Но мы-то с тобой, Волин, об этом всегда помним! Не так ли?
— Ладно, Кондратов, хватит подкалывать! Лучше скажи, бриллианты нашли?
— А как же: уголовный розыск недаром свой хлеб ест. Вложили в закрома государства кругленькую сумму.
— И где они были?
— У Хвоста.
— А как они к нему попали?
— Другому журналисту я бы наврал в три короба, а тебе скажу честно: не знаю. Скорее всего Хвост их получил в качестве отступных от доли в фирме Дыма. Главное, что бриллианты с нашей помощью завершили кровавый путь по человеческим судьбам. И ещё одно достижение: на несколько уголовников в городе стало меньше.
— Спасибо, Кондратов. Материал, действительно обещает быть сенсационным. Когда сможешь рассказать подробности?
— Да хоть завтра. Давай посидим где-нибудь как белые люди. Можем же мы позволить себе хоть иногда развлечься. Кстати, как у тебя дела с корректоршей? Понравилась она мне. Когда надумаешь рвать отношения, сообщи. Не обижай друга!
— Слишком уж ты разгулялся, Кондратов. Не забывай как Хвост свою жизнь кончил!
— Не серчай, Волин. Совсем шутки понимать разучился. Ну все, до связи.
Слышавший разговор Анатас повернулся к печальному Себу:
— Возгордился сыщик не в меру. И ликвидацию бандитов и возвращение бриллиантов себе приписал. Думает, что обошелся без нашего совета и участия. А ты, стажер, не грусти. Нам тоже есть что указать в победных отчетах.
— И чем же мы отличились?
— Погибшие жертвы и закончившие земной путь бандиты уже никогда не смогут исправиться. Им придется отвечать перед Высшим Судом за все совершенные и оставшиеся нераскаянными грехи. В сой актив запишем и сыщика из МУРа. Он с нашей помощью накуролесил немало. Заметь: из самых лучших побуждений.
— А литератор? Он же жив и избежал тройной опасности: и самолет уцелел и оба угрожающих ему мафиози погибли.
— Превратим поражение в победу. Доложим, что сами продлили ему жизнь, предоставляя возможность окончательно погрязнуть в грехах.
— Так он уже три дня в Москве. И даже не делает попыток встретиться с любовницей.
— Что такое три дня по сравнению с вечностью? Давай наберемся терпения и понаблюдаем за нашим любвеобильном Дон-Жуаном.
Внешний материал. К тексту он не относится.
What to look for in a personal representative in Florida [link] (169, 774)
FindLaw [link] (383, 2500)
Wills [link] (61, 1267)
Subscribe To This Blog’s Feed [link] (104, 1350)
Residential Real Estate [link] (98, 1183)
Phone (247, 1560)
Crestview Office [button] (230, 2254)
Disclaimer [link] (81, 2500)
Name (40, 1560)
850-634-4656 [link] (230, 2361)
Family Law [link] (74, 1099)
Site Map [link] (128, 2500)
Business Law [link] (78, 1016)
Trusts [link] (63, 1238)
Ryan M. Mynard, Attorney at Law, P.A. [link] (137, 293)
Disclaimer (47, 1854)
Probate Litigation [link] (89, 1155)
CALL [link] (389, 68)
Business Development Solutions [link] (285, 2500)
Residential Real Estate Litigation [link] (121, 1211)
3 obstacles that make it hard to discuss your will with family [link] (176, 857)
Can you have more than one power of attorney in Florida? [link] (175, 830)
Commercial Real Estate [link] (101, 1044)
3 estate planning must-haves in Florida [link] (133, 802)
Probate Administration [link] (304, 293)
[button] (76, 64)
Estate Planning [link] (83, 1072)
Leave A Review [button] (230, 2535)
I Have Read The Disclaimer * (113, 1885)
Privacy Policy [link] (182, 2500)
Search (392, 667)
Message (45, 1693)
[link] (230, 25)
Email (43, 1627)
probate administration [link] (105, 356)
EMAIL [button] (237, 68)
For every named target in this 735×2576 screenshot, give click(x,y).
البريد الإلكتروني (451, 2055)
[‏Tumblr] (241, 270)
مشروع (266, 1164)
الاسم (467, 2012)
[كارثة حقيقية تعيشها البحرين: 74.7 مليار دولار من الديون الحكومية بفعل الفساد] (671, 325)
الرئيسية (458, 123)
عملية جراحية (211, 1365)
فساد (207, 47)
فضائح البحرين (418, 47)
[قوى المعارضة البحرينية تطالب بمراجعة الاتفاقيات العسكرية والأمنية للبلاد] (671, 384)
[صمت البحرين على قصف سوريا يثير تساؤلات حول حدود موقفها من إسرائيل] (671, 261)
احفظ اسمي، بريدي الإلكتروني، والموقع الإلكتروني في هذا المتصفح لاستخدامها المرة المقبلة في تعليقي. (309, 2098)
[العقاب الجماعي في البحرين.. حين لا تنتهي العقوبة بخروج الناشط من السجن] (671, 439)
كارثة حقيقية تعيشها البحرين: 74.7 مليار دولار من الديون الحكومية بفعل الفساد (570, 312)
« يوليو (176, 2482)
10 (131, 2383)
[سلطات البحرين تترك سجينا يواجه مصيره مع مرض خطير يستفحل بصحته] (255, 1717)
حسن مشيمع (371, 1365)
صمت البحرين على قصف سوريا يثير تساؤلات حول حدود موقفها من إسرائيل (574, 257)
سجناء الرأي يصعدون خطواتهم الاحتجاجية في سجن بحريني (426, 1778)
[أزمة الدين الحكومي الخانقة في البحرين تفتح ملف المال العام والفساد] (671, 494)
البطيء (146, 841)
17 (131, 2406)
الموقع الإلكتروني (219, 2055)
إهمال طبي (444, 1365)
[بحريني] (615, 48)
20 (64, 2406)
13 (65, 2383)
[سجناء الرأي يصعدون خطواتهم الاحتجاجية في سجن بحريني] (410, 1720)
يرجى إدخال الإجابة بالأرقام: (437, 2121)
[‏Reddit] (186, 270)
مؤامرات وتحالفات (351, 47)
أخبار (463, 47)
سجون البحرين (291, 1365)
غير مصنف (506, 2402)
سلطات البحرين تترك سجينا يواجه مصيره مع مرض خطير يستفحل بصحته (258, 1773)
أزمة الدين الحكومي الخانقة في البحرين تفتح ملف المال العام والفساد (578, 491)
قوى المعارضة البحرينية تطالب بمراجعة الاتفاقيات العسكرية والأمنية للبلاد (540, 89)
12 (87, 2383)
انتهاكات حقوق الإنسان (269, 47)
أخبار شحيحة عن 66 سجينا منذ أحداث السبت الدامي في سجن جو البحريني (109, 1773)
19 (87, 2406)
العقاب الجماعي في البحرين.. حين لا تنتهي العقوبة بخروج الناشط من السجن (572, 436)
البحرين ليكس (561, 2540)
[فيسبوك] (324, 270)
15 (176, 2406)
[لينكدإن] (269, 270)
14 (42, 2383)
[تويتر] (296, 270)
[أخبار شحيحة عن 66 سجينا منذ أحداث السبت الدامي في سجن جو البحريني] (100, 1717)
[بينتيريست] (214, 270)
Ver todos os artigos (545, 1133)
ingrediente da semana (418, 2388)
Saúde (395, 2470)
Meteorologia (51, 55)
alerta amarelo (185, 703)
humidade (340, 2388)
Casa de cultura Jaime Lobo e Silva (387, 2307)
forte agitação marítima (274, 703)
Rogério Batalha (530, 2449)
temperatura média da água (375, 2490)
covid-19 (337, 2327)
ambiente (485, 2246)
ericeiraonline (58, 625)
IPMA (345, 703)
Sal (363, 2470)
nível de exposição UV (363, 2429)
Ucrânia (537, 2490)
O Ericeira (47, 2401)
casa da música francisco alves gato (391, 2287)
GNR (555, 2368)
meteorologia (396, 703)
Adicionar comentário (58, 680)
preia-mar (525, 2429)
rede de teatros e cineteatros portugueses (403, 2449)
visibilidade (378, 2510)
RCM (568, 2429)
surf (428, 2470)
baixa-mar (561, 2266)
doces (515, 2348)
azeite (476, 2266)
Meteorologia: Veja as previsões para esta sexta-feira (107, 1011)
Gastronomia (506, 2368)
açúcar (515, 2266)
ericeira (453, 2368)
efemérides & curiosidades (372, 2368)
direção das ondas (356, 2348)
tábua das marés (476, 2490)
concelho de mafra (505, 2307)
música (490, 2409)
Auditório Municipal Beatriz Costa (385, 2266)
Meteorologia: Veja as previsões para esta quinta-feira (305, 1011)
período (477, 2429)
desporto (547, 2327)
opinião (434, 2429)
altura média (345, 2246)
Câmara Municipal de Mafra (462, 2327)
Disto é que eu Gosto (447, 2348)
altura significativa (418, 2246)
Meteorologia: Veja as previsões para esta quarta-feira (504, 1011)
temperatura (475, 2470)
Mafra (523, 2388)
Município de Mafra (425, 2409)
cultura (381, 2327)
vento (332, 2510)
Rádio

Надежда по законам этого мира должна умирать последней.
Анатас с удовлетворением заметил, как у стажера заблестели глаза: «Ишь ты, обрадовался! Не понимает, что его мелких достижений едва хватит для получения зачета по земной практике. Для моего смещения этого явно недостаточно. И я смогу продолжить работу над моей нескончаемой трагической пьесой. По крайней мере до прибытия нового стажера — родственничка влиятельного лица».
Анатас умиротворенно прикрыл глаза. Но Себ, напряженно следящий за Волиным, не дал ему расслабиться: Смотри, в каком смятении пребывает литератор. Его колотит, как в лихорадке. Он бегает по комнате как плененный зверь.
— Зри в корень, Себ. Прочти ход его путанных мыслей.
А растревоженный разговором с сыщиком Волин не мог сдержать своего раздражения: «Этот мент испортил мне настроение, заговорив о Вере. Я и так постоянно думаю о ней. Порой желание заключить в объятия любимую женщину пересиливает клятву, поспешно данную в самолете. Но неужели теперь мне надо отказаться от личного счастья и всю оставшуюся жизнь провести с поднадоевшей, вечно недовольной женой?»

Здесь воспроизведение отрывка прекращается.